Source
——————

I have a basic rule of thumb that the louder someone is yelling from the stands at an official or coach the less they ACTUALLY know about that particular sport.

It’s science’s really.
 
I'm just saying that a great coach adapts to the environment and recruits well, so either one of those would disqualify him from being a great coach.

This is where we discuss the difference between objective & subjective. But I don't care to get into it, I think he's a great coach that just wasn't a good fit here.
 
Was talking to some people at the UGA game that i know from my time workin in sports and heard a fun little gem but didnt think too much of it, but the Barstool podcast just brought it up.

Lane Kiffin might actively be lobbying to get Manny Diaz fired and get his job. That would be incredible for us.

if he wants to be in Florida lets hope Miami makes a move before Florida does.

I hope so.

Actually, I'd say Miami is the "destination" spot in Florida for a guy like Lane.

People tend to forget that Florida isn't on a beach and Gainesville as a city isn't huge population wise. Ideally you'd want to be in one of the major cities I'd say or on a beach, and Miami meets both.

I’m sure Kiffin would love to go to Miami, I’m not sure the administration would be interested in hiring him. The University of Miami considers itself an increasingly elite academic institution (all of the big Florida schools are getting more selective, largely due to population growth), and I don’t think they embrace their history as “The U.” Hiring Kiffin with all the baggage he brings with him and the public spectacle he makes is going to be an issue for that school. I’m sure they’ll call Mario Cristobal, but I can’t see them being willing to pay what he will command (and Oregon would easily match). They may kick the tires on Dave Clawson.
I agree that those 3 are a great trio to headline their big board. If Miami got Cristobal this year, that would signal a complete 180 from the direction that the program has been going. Kiffin or Clawson would be great there as well, if football was all that mattered.

Miami cannot do what they did in the 80's-00's that made them elite. They have a lot of academics and pointexters at the top running the university now that are ashamed of their former image as The U. They were embarrassed by the Yahoo Sports story on Shapiro that turned the program inside out. They want to go to academic conferences and events and get the same oohs and ahs that their colleagues from Duke get. Football has not been the focus there.

Maybe that will change? I don't know.

They have a hard enough time getting fans and the community to commit fully. They are competing with other professional sports, the climate, the fact that there is so much more to do in the city. Not to mention the campus is in Coral Gables, which is 35 minutes west of South Beach, and 35 minutes south of Hard Rock Stadium where they play. Even when the fans and community buy in, the big money donors that want the school to spend money on academics are not cutting the checks that a program like Miami needs. Going to Miami isn't really the "college experience" that you get at most other major universities, especially ones where football is a priority.

Look at their last couple of hires - Richt, who they were happy to luck into, but was obviously not an elite coach, and Diaz, who is basically their Dooley, and they considered themselves lucky to have those stars align. Even now they're waiting to fire Diaz until the end of the year so his buyout is cheaper, when this era pretty much dictates that you pony up to make a great hire or you depend on dumb luck or settle for mediocrity.

——————

Reproduce word for word the part of the football forum thread that begins at the words "I'm just saying" and stops after "before Florida does.".

Listed records

——————

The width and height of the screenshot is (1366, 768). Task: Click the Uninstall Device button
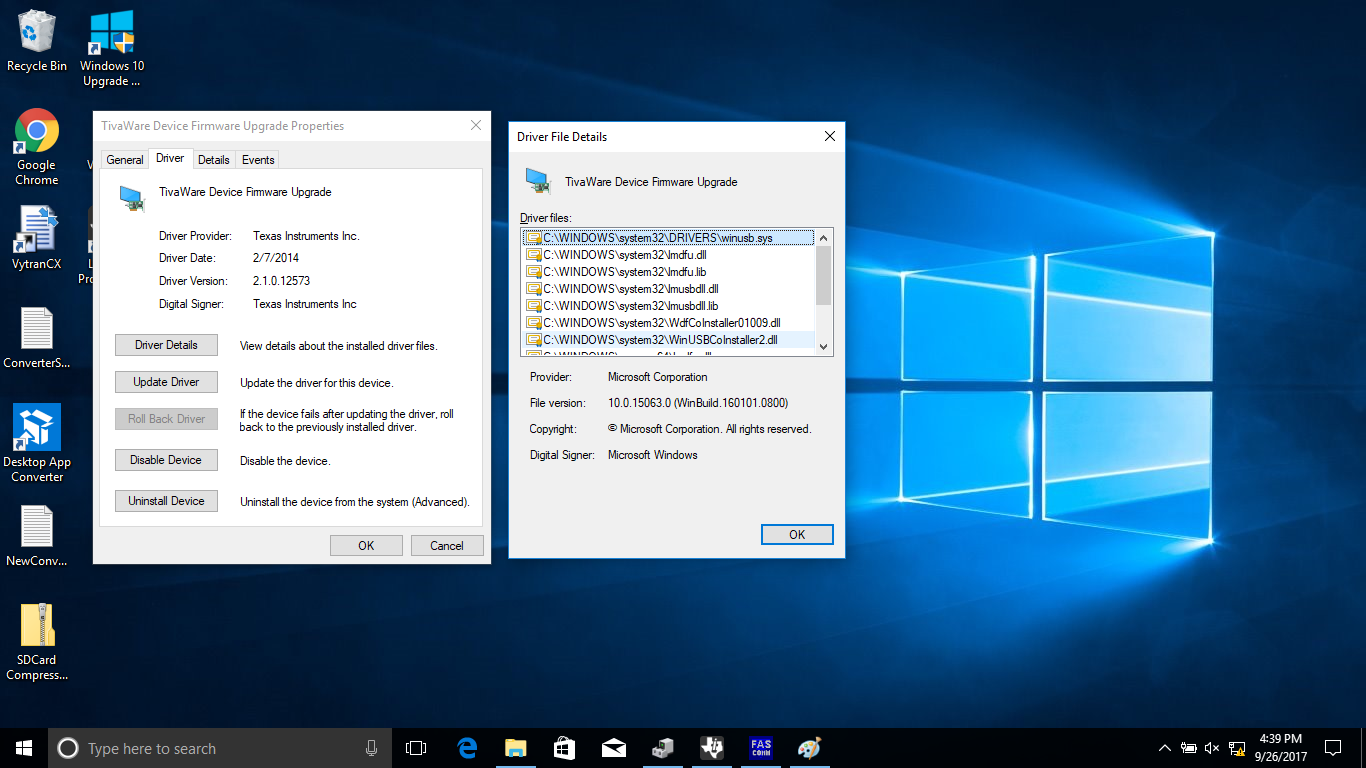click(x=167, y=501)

——————

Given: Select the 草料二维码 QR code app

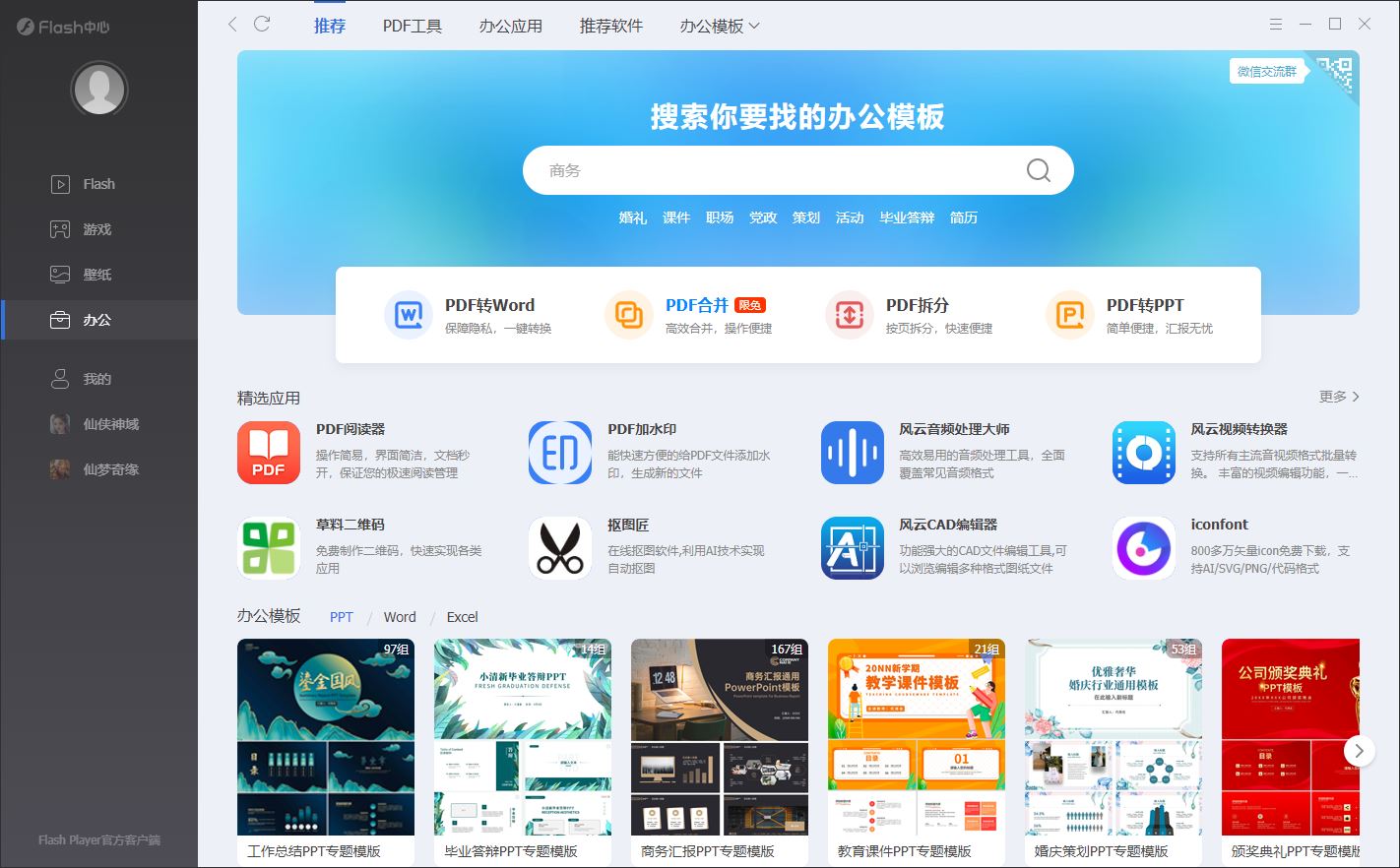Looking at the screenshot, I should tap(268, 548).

——————

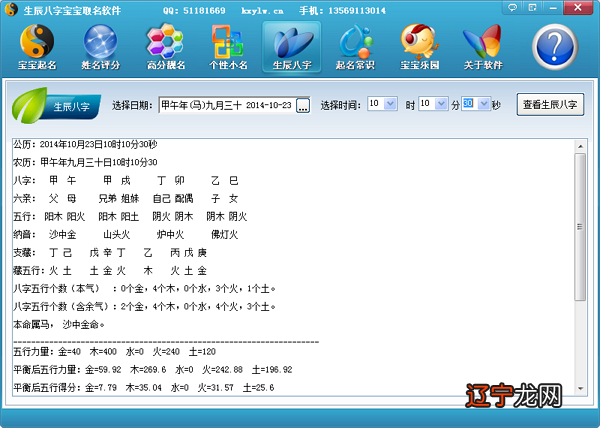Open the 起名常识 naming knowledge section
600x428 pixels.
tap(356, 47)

——————

Exercise output
I'm just saying that a great coach adapts to the environment and recruits well, so either one of those would disqualify him from being a great coach.

This is where we discuss the difference between objective & subjective. But I don't care to get into it, I think he's a great coach that just wasn't a good fit here.
 
Was talking to some people at the UGA game that i know from my time workin in sports and heard a fun little gem but didnt think too much of it, but the Barstool podcast just brought it up.

Lane Kiffin might actively be lobbying to get Manny Diaz fired and get his job. That would be incredible for us.

if he wants to be in Florida lets hope Miami makes a move before Florida does.